Un tucumano pasó apuros
No lo vio por televisión. Tampoco se lo contaron. El tucumano Marcelo Orfali estuvo allí, a escasos metros del lugar donde se produjo el atentado de ETA en Madrid. Y se salvó por unos pocos pero milagrosos minutos.
"Como siempre, bajé del subterráneo y, en lugar de encontrarme con el panorama de todos los días, sólo vi humo y confusión", relató Orfali telefónicamente a LA GACETA. Hacía sólo cinco minutos que, a 30 metros de donde él se hallaba, había explotado el coche bomba. "Sólo atiné a volver y a esconderme en la estación del metro; no sabía qué hacer, tuve miedo", contó, aún conmovido por el episodio. Lo que vio fue, en sus propias palabras, aterrador: cristales de autos y de un edificio destrozados y gente corriendo desesperada; había, además, un fuerte olor a pólvora.

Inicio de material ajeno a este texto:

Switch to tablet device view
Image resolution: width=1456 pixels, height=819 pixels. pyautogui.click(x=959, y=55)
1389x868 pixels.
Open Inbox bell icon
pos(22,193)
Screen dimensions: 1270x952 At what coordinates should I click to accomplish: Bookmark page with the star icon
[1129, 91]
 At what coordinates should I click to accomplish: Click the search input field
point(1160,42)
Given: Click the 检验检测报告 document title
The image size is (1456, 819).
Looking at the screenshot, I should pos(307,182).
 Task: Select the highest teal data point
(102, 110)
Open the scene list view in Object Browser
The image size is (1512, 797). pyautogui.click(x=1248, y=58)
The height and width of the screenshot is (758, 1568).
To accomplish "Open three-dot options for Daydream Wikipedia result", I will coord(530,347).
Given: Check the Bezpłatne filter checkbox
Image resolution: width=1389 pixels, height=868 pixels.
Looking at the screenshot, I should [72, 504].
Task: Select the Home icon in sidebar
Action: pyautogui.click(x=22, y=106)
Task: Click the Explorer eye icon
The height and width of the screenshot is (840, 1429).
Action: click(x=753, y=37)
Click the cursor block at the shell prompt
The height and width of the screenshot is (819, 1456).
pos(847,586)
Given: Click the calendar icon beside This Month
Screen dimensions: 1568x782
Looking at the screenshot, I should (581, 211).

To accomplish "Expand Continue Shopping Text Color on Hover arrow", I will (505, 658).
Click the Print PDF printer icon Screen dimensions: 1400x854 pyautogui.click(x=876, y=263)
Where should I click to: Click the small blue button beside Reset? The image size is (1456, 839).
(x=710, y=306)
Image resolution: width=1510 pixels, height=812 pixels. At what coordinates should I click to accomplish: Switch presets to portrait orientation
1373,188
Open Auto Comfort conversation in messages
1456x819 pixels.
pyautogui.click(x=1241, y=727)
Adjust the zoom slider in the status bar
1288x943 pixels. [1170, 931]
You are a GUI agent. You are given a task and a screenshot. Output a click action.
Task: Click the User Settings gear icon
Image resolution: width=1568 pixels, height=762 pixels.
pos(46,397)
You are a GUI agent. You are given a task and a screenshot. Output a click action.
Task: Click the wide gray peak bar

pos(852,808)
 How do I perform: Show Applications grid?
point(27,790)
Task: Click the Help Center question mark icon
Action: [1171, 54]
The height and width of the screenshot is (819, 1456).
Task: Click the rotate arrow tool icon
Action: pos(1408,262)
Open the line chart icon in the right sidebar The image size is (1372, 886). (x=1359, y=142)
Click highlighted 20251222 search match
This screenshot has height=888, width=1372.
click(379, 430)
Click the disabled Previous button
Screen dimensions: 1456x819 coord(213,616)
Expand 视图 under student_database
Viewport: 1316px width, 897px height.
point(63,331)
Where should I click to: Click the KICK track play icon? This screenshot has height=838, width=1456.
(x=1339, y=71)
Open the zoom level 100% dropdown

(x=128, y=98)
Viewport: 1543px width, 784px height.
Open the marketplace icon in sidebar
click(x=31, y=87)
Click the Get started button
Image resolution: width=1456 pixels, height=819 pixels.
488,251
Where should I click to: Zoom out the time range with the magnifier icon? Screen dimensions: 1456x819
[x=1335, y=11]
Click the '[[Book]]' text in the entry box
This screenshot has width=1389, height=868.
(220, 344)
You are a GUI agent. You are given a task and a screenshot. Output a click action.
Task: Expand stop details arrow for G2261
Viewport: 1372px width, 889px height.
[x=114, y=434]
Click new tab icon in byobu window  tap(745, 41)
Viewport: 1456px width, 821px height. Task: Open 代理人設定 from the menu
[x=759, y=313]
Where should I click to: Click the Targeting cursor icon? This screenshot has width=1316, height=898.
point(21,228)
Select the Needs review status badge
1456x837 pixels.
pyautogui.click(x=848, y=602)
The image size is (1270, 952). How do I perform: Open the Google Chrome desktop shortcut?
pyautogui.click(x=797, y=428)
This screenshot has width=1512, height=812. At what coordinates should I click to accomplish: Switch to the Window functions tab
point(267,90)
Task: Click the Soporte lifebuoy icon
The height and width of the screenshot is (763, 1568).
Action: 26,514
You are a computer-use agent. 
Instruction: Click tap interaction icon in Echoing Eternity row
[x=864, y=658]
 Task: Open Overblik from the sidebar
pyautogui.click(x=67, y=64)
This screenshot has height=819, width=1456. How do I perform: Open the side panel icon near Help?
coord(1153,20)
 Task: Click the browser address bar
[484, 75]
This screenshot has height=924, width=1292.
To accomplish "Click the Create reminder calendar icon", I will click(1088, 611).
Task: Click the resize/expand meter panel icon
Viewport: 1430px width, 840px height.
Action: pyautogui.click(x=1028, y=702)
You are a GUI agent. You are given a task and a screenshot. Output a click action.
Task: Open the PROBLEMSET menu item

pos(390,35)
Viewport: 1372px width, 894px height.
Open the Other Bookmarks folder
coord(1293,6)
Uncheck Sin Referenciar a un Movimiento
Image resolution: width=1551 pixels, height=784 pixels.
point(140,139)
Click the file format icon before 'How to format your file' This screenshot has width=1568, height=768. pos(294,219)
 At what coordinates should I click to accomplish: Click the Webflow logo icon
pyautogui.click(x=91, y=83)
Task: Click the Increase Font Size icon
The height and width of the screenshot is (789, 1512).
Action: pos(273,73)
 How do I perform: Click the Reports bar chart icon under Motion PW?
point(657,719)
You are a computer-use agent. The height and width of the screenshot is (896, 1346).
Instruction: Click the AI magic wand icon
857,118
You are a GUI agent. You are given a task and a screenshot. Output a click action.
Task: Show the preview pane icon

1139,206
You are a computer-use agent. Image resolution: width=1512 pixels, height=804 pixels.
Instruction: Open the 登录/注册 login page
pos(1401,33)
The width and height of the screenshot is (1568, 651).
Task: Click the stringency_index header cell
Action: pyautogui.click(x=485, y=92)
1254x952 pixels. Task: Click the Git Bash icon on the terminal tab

Orfali es ajedrecista. Vive hace unos años en Italia y pasa mucho tiempo en la capital española, razón por la cual también vivió de cerca el drama de las víctimas de otro atentado en España: el del 11 de marzo en la estación de Atocha. Ese día, él se hallaba internado en un hospital de Madrid para una operación de vesícula cuando empezaron a llegar los heridos. "Estaba en mi habitación y nos pidieron a los enfermos sin urgencias que nos retiráramos para dar lugar a los heridos", relató. De ese momento también le quedaron recuerdos impactantes. "La gente en el hospital corría para todos lados. Fue un caos", recordó.